In October, former Jefferson County Schools Superintendent Dr. Phil Hammonds completed his service as Bold Goals Coalition Education Steering Committee Co-Chair, but his seat didn’t stay vacant for long. Longtime Bold Goals Education Steering Committee member and dedicated educator Dr. Melissa Shields stepped up to take on the key role. She joins Bill Jones, who continues as Education Co-Chair.
Dr. Shields’ career in education spans almost three decades, more than half of which was spent in the classroom. Through the years, she taught a variety of subjects to students in every grade between fifth and twelfth, including English to both of her now-grown daughters. The years in the classroom gave her in-depth insight into the impact educators can have, but her first realization of the difference a teacher can make in the life of a child came at a very early age.

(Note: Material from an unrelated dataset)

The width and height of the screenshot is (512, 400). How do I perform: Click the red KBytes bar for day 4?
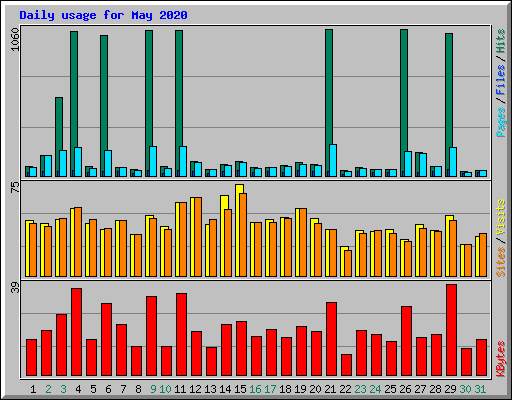(76, 332)
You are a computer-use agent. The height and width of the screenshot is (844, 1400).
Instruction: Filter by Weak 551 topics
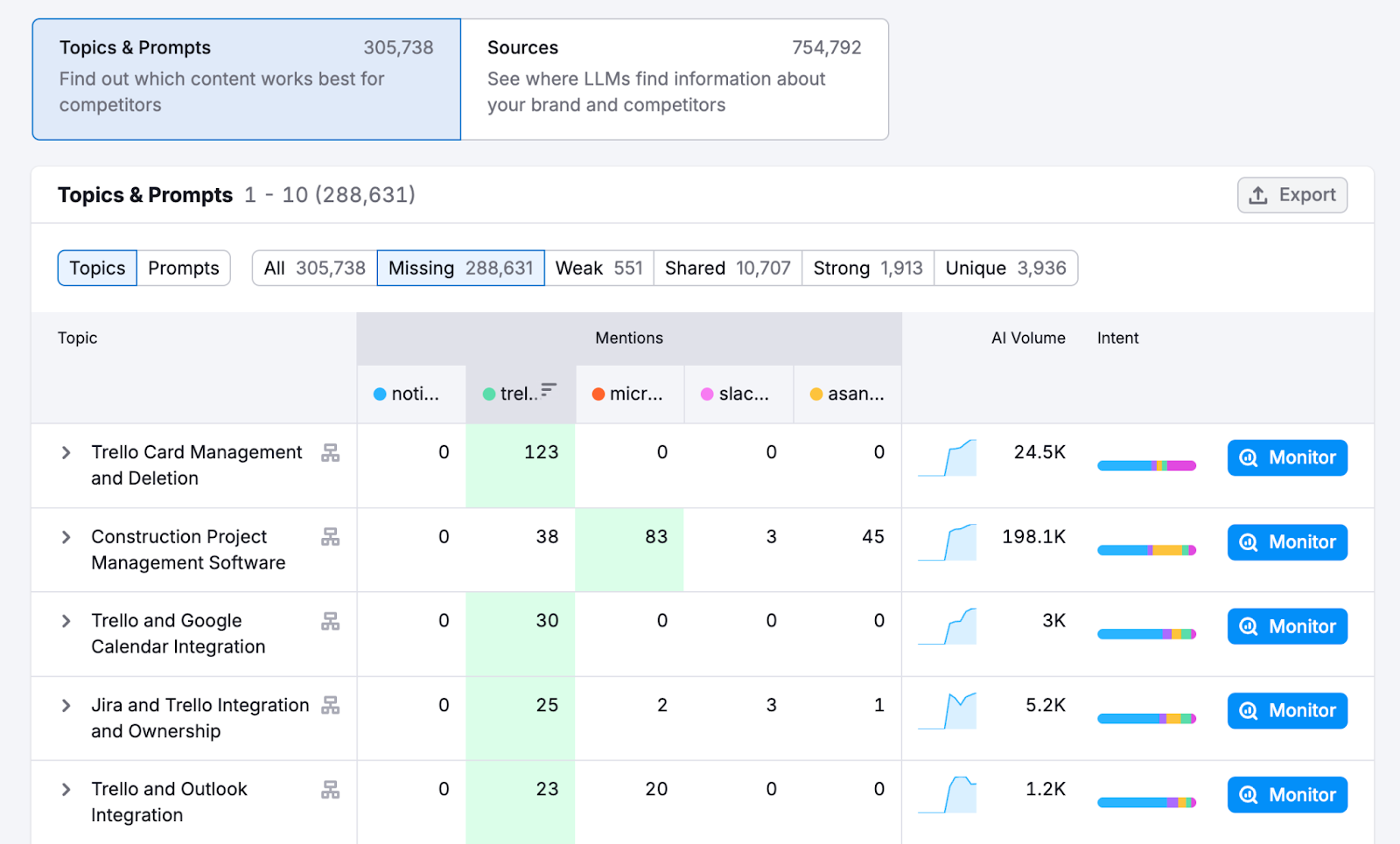point(598,269)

“My third-grade teacher saw something in me that I didn’t,” she said. “She planted the seed by showing me that I was smarter than I think I am. As a classroom teacher, I kept that mindset, because I had so many students coming to me who were defeated for various reasons. I took it as a personal challenge to help them.”
It turned out that Dr. Shields’ third-grade teacher was just the first of many who would ignite her passion for education.
“I didn’t know my potential until it was revealed to me by really great teachers,” she said. “It was even a professor who said to me, ‘If you don’t teach, you’re missing your calling.’ And I think he was right.”
Dr. Shields, a National Board Certified Teacher, moved to the administrative side of education back in 2007, but she continues to rely on her experience as a teacher, noting that she believes keeping the classroom close to her heart makes her better at her present job. Her work at the Alabama Department of Education as Regional Support Coordinator, serving schools in North and Central Alabama, first got her involved with Bold Goals not long after the group’s inception five years ago. She credits the coalition’s collaborative approach to solving big community problems with extending the impact teachers and administrators can have beyond the traditional measures of education.
“We’re seeing schools focus less on test scores and instead work to support students and provide them with a safe place where they can feel loved and valued.”
Although she finds working with schools, in her current position, to ensure that all students know their worth, Dr. Shields hopes to one day return to the classroom.
“I would love to finish the last few years of my career holed up in a ninth-grade English class somewhere, just trying to save the world one student at a time.”